Sí, la esperanza de volver a ver un día a nuestro Padre nos la daba el mismo divino Corazón para lenitivo de nuestro dolor y consuelo de la separación: "Yo soy la resurrección y la vida", cantaba el coro, "el que crea en mí vivirá".
Padre, esta Basílica, las obras todas nacidas de la grandeza de tu corazón, nos hablan de la grandeza de tu fe. Sigues viviendo en ellas; pero sobre todo vives en el Corazón adorable que fue el centro de toda tu vida y es ahora tu recompensa por toda la eternidad.
Sigues viviendo junto a Nuestra Señora del Sagrado Corazón a la que tanto has amado y glorificado.

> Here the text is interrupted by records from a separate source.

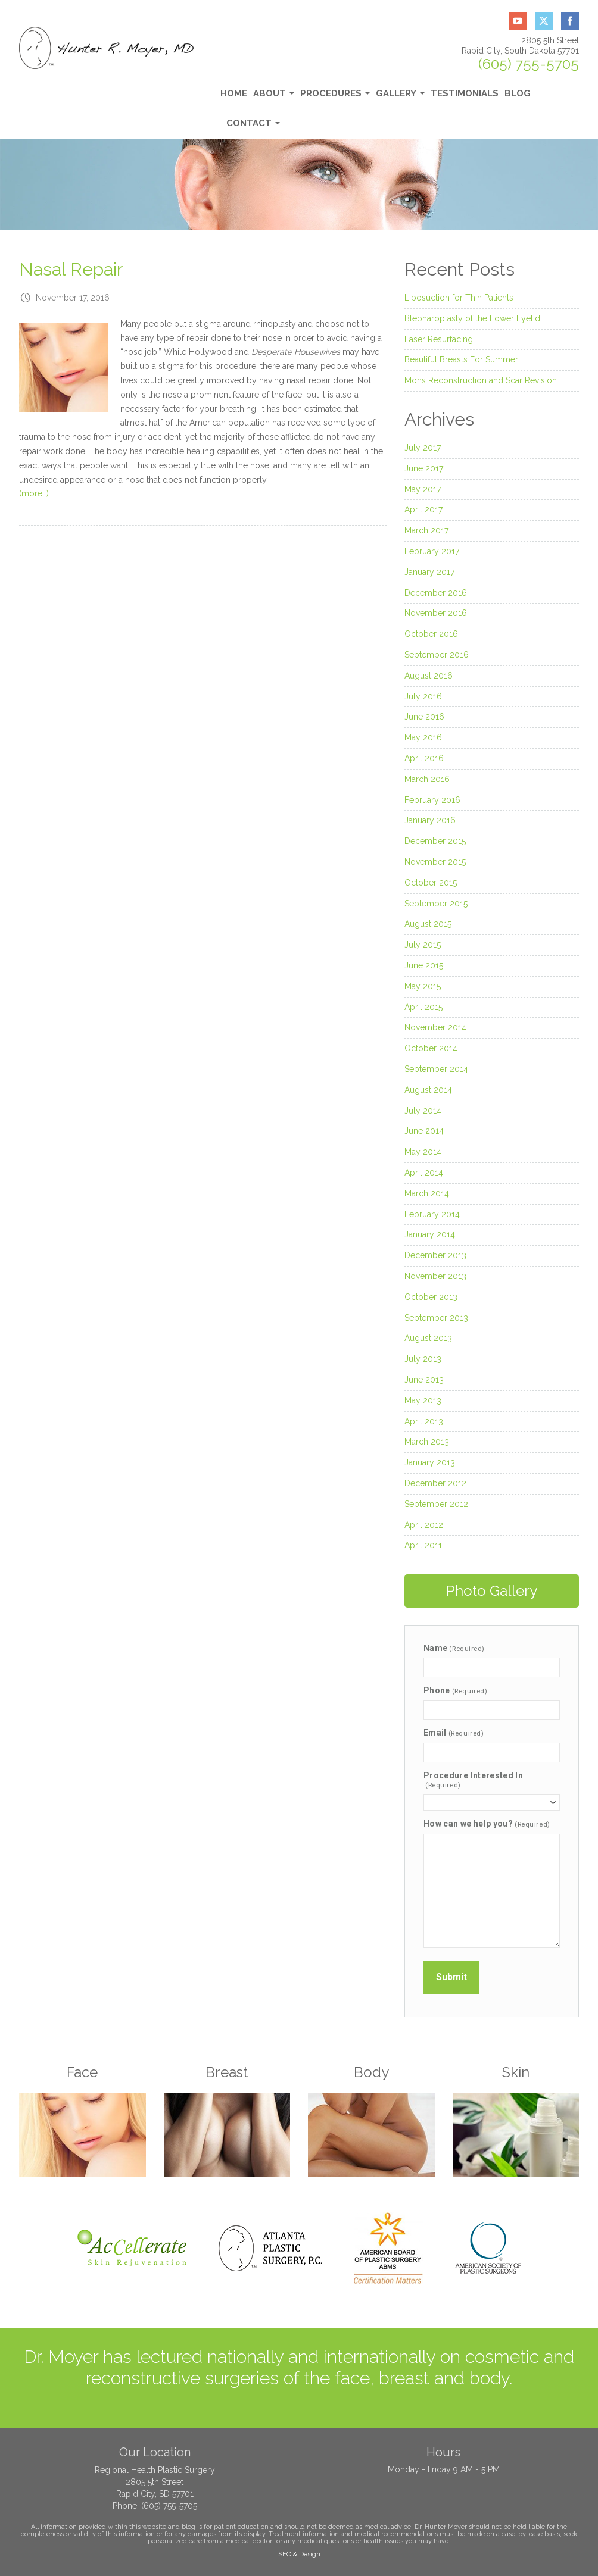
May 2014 (422, 1151)
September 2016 (436, 654)
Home (233, 93)
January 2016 (430, 820)
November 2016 (435, 613)
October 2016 (431, 634)
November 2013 (435, 1276)
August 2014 (428, 1090)
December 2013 (435, 1255)
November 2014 (435, 1027)
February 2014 (432, 1214)
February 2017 (431, 551)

Siervo bueno y fiel, has entrado en la gloria de tu Señor!
Y nosotros, tus hijos, consolados con este pensamiento, escuchamos una voz celestial que nos dice como el Ángel del Apocalipsis: "Bienaventurados los que mueren en el Señor; ahora descansan de sus fatigas porque sus obras los acompañan".
Es la voz de Nuestra Señora haciendo realidad la palabra que la Iglesia pone en sus benditos labios: "Los que me dan a conocer tendrán la vida eterna. Qui elucidant me vitam aeternam habebunt".
[1] Recuérdese que, cuando apenas tenía un año, fue dejado por su madre a los pies de la imagen de María y cómo la Santísima Virgen acogió al pequeño.